Article:

════

Le Sacré, la puissance
et la ferraille dissidente
Météo, Mulhouse Music festival, vendredi 26 août 2022.
Lucie Railton & Kit Downes / Subaerial
Drone et battements, voila pour ce qui entre en jeu entre Lucie Railton et Kit Downes. Carrément plus versé dans l’art simple que dans le tunning de série TV, Kit englobe de basses et de touches précises ce que Lucie invente de cordes frottées. C’est Olivier Messiaen et György Kurtág devisant de la progression harmonique chez Ellington. C’est un appel au sacré en laissant le dogme au fond du missel, chaque musicien prenant le relais de l’autre dans la production d’éclaircissements, de lenteurs exégètes pouvant agacer mais aussi d’épiphanie minuscules. L’impatience et la vertu. Forcément, entre les murs d’un Temple. Le déséquilibre physique des deux instrument, place haute et large pour l’orgue, basse et frontale pour le violoncelle, s’efface très vite du fait de la complicité prenante qui veille sur ce set. Railton et Downes dialoguent comme des carmélites et rivalisent de secrets tout juste murmurés, de mystères à peine dévoilés. Et, de ceux-ci, bercés par des dynamique de jeu aussi soigneuses que contradictoires, naît un espace sonore sobre et instable, percé de mille récits, proche de ceux qu’on susurre à l’oreille amoureuse à ce moment de bascule où elle s’endort.

════

Données fournies:

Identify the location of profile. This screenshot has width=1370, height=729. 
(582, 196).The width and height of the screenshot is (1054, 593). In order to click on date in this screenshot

════

Consignes:
(a) Indiquez si chacune des affirmations suivantes concorde avec le compte rendu du concert, en répondant par oui ou par non et en citant textuellement les mots qui en décident : (i) le concert a eu lieu le vendredi 26 août 2022 ; (ii) le déséquilibre physique entre les deux instruments demeure sensible tout au long du set ; (iii) le concert s’est tenu dans un temple.
(b) Reprenez le compte rendu du concert et prolongez-le à partir de sa dernière phrase.

Réponses par consigne:
(a)
(i) Oui : « vendredi 26 août 2022 ».
(ii) Non : « s’efface très vite du fait de la complicité prenante qui veille sur ce set ».
(iii) Oui : « entre les murs d’un Temple ».

(b)
MOPCUT & Kaffe Matthews
Julien Desprez, tiers de Mopcut, relance les débats là où son Agora de la veille les avait laissés. Ce soir, les échanges se font à quatre, Mopcut invite l’électronique selon Kaffe Matthews. Énergisante et peu propice à donner le sommeil, Mathews vient compléter les skills d’un trio qui pourtant n’en pas. C’est franc et aussi tranchant que l’attaque de Pantani dans le Mortirolo en 94. Mopcut a tout misé sur l’eau claire et les murs de sons. Après les maçons du cœur, voici les maçons de la fureur. Ce cluster est sans doute même le plus puissant de ces 3 derniers années, avec une musique plus intense que les clap-clap de 20h, plus harmonieux que les cris de bonobo des antivax. Du cluster sans confinement ? Bien au contraire. Tout se resserre sur un axe vissé par Kaffe Matthews, axe qui incite d’aucun à s’enfouir, qui invite d’aucune à plonger dans la matière du trio devenu quartet pour ce concert à Météo. À plonger la tête la première dans la densité, les dents en avant dans la masse sonore. Ne serait que pour goûter au grain de la voix d’Audrey Chen, au bois des baguettes de Lukas Koenig dont le drumming, tapageur et soutenu par l’électronique, ouvre des espaces à scandales. Le genre de scandales qui vous met à genoux, avec le sourire.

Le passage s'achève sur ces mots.